To do: Look below for the line with "Home (508, 27)", and from there restate every line word for word until the entries end.

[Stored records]
↓
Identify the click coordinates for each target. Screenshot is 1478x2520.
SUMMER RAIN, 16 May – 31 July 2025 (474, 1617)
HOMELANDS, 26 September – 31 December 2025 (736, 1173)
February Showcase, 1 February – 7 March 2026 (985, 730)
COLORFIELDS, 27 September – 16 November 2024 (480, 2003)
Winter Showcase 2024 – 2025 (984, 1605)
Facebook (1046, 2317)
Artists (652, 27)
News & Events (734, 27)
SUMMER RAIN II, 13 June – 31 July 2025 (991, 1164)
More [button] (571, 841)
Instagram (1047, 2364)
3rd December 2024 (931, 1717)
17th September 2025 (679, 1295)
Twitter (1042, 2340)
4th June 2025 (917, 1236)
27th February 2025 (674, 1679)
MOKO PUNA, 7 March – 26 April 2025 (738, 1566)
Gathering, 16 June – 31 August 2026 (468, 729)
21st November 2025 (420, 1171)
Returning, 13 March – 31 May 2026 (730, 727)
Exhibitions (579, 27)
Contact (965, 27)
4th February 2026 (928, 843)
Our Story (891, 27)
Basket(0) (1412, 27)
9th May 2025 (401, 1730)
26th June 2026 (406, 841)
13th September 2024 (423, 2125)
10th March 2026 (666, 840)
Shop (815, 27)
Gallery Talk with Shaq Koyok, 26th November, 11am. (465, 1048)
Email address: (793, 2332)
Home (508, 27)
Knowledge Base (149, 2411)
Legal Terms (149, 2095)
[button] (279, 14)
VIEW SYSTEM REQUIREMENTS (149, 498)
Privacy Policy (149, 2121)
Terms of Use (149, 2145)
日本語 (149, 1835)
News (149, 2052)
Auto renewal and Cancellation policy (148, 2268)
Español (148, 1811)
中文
↑
Solution:
Home (508, 27)
Knowledge Base (149, 2411)
Legal Terms (149, 2095)
[button] (279, 14)
VIEW SYSTEM REQUIREMENTS (149, 498)
Privacy Policy (149, 2121)
Terms of Use (149, 2145)
日本語 (149, 1835)
News (149, 2052)
Auto renewal and Cancellation policy (148, 2268)
Español (148, 1811)
中文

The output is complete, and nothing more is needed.